Катинька училась в школе, знала французский, играла на фортепиано, благополучно эвакуировалась из Ленинграда в самом начале войны, столь же благополучно вернулась по ее окончании (их дом на Васильевском уцелел от бомбежек), и в дни, когда Жданов делал свой доклад, была уже студенткой третьего курса филологического факультета Ленинградского университета, который, естественно, тогда еще «им. А. А. Жданова» не назывался.
Ларька (или Ларик) – этим приставшим к нему еще в школьную пору именем мы будем его пока называть – был тоже с Васильевского и учился в той же школе и, кажется, в том же классе, что и Катинька. Отец его был известный врач, и Ларька тоже, наверное, стал бы благополучным врачом, как отец, прадед, братья бабушки, но война, многое изменившая в мире, прошлась и по Ларькиной судьбе… Нет, ничего дурного с ним не случилось. Беспристрастно оглядываясь назад, видно даже, что военные годы пошли ему на пользу: расширили кругозор, закалили характер, способствовали нравственному становлению…
Так тяжкий млат,Дробя стекло, кует булат…Но как раз эти-то черты, мало совместимые с благополучием, и определяли его последующую жизнь.
Когда пришла война, Ларька только еще перешел в 9-й класс. Эвакуация из Ленинграда, скомканная учеба в Казахстане, шесть месяцев пехотного училища, стрелковый взвод в стрелковом батальоне стрелкового же полка на 2-м Белорусском, три ранения, две медали, один орден… Нет-нет, мы отнюдь не намерены живописать этот героический этап Ларькиной жизни и тем расширять границы и без того безграничной военной прозы. А потому сразу же обращаемся к сентябрю сорок пятого, когда закончилась война не только с Германией, к чему Ларька как-никак имел прямое отношение, но и с Японией, к чему он никакого отношения не имел.

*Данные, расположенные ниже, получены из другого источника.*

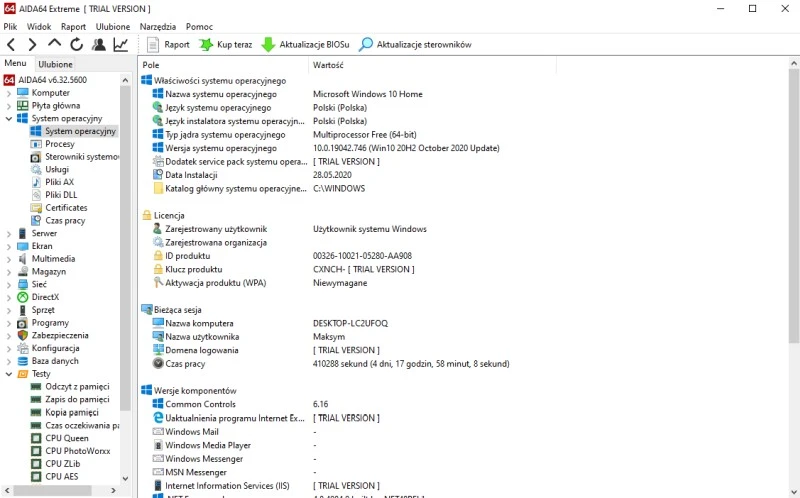Open the Ulubione menu
This screenshot has width=800, height=498.
(x=113, y=26)
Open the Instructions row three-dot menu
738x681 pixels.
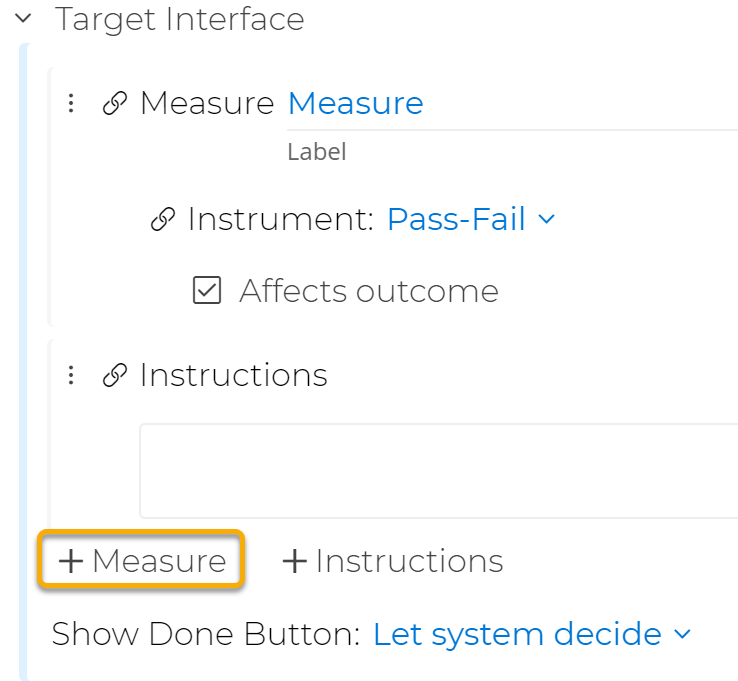tap(70, 375)
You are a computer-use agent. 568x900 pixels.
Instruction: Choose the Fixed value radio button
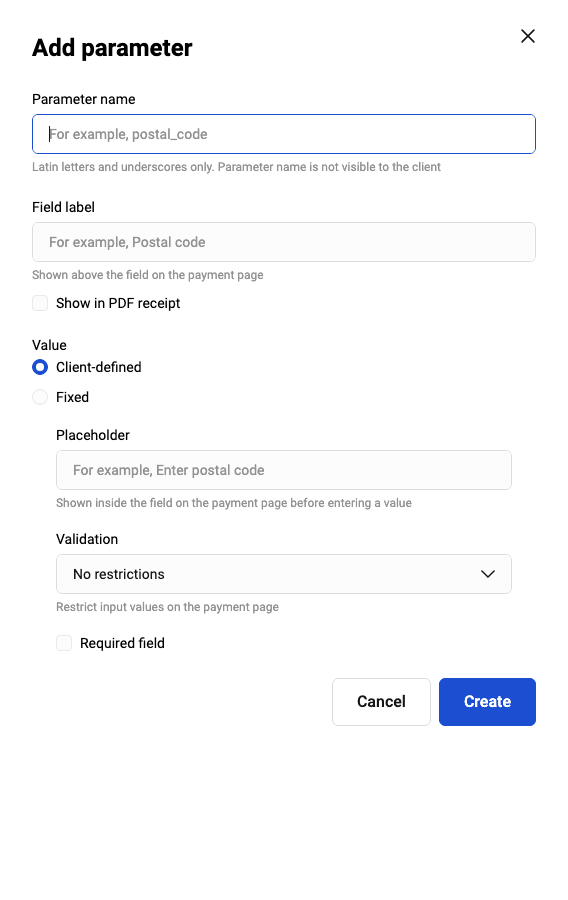pyautogui.click(x=40, y=397)
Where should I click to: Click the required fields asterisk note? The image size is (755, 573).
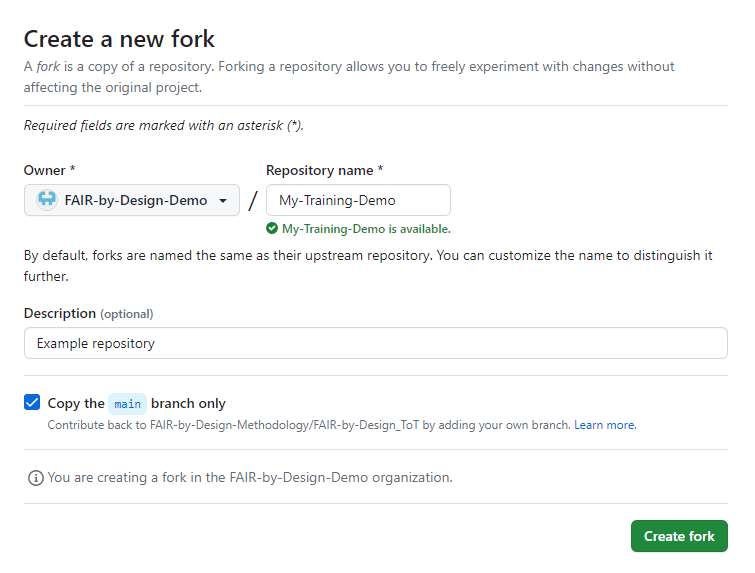click(x=163, y=125)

В этот погожий сентябрьский день Ларька находился (в составе своего полка, разумеется) [13] в Померании, километрах в сорока к юго-востоку от Штеттина, и занимался он (в составе, разумеется, своего полка) самым что ни на есть мирным делом – скирдовкой хлеба. Не удивляйтесь, дорогие читатели, так всё и было: кому же, как не русскому солдату, досталось тогда – летом сорок пятого – убирать хлеб в Померании? Да и не в одной Померании, но и в Мекленбурге, и в Восточной Пруссии, и в Силезии, и в Саксонии, и в Бранденбурге. Именно поэтому Ларька топтался в тот день с вилами на верхушке скирды, голый по пояс, загорелый и потный.
13
Пребывание военнослужащего вне части рассматривалось как военное преступление и грозило суровым наказанием.